Are Women Too Bossy?
"Assertive women are bossy. Assertive men are leaders."
Experimental research shows the same behavior is labeled differently by gender. Girls are called bossy for the same leadership moves boys are praised for. Women who negotiate or direct are penalized for the same actions men are rewarded for. The 'bossy' label tracks gender, not behavior.
What the data says
-
Identical negotiation scripts: women rated as 'difficult to work with' and less likely to be hired. Men using the same scripts saw no penalty.
Bowles, Babcock & Lai, OBHDP (2007) · 2007 · Vignette and video experiments
-
Identical leadership behavior: female managers rated higher on 'competent' but lower on 'likable.' Men rated equally on both. The likability penalty is specific to agentic women.

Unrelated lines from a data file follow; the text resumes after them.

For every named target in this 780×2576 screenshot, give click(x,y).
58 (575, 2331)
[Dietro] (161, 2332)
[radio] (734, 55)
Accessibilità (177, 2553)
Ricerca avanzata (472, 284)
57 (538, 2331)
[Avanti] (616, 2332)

Heilman et al., J Applied Psychology (2004) · 2004 · Experimental scenarios
-
Girls are called 'bossy' in classroom observation studies at 4× the rate boys are for the same take-charge behavior.

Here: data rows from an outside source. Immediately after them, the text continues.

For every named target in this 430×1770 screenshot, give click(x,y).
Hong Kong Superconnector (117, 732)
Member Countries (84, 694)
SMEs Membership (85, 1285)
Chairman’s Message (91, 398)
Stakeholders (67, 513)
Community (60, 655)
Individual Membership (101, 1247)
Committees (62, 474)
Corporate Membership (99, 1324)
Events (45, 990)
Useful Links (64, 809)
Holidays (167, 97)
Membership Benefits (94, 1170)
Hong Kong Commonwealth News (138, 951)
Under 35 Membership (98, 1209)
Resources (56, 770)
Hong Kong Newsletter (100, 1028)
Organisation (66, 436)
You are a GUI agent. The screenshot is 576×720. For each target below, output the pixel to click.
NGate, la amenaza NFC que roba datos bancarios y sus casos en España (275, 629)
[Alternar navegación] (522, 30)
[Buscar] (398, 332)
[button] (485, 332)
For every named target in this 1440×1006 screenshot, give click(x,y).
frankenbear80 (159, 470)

Lean In / Girl Scouts 'Ban Bossy' research compilation (2014) · 2014 · Observational & survey
-
Meta-analysis of 99 leadership samples: women rated equal to or higher than men on effectiveness by peers and subordinates. No support for the 'bossy woman is worse leader' claim.

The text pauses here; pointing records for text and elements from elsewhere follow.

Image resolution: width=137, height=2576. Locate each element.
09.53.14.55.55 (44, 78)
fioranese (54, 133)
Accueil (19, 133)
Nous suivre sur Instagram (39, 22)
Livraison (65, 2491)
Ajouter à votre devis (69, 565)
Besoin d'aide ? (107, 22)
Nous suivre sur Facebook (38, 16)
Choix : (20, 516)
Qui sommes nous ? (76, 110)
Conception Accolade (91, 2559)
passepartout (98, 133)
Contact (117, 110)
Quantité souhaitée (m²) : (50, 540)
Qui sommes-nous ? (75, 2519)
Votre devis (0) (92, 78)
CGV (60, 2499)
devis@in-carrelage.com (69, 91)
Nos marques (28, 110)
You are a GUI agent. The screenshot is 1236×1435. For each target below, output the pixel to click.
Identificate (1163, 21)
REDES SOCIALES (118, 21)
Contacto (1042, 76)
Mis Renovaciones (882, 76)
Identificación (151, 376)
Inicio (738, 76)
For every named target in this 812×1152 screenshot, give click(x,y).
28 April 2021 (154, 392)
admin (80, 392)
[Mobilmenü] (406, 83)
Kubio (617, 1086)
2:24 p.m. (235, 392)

Paustian-Underdahl, Walker & Woehr, J Applied Psychology (2014) · 2014 · Meta-analysis
Where it came from
The bossy-vs-leader double standard has been documented since at least the 1970s. Sheryl Sandberg's 2013 book *Lean In* and the 2014 'Ban Bossy' campaign popularized the research for a wider audience. The pattern is strongest in childhood — girls absorb the 'not bossy' message early, which shapes later career behavior.
What this means
The word 'bossy' isn't describing behavior; it's describing gender. That's testable and has been tested. What the label does is translate leadership into a social violation for anyone female doing it. Calling it out by name — 'that's the same thing he did, framed differently' — is the single most effective workplace intervention research has found.
Frequently asked
Is the bossy double standard real?
Yes — experimental studies repeatedly show identical behavior gets labeled differently by gender. 'Bossy' is the female-coded version of behavior men get called 'assertive' or 'a leader' for.
Does it start in childhood?
Yes. Classroom research shows girls called bossy at roughly 4× the rate of boys for the same take-charge behavior. The conditioning is early.
What happens when women ignore the label?
They often outperform. Meta-analytic leadership effectiveness research (Paustian-Underdahl 2014) finds women rated equal or higher. The penalty is social, not performance-based.
Is 'Ban Bossy' the right framing?
It's one framing. The research supports the underlying claim — gendered labeling of identical behavior — even if the specific campaign's tactics drew criticism. The label-gender link is robust.
What's the best response when labeled bossy?
Name the asymmetry calmly: 'That's the same approach he used yesterday — the word you picked changed.' Direct, low-heat naming of the pattern is the research-supported disruption.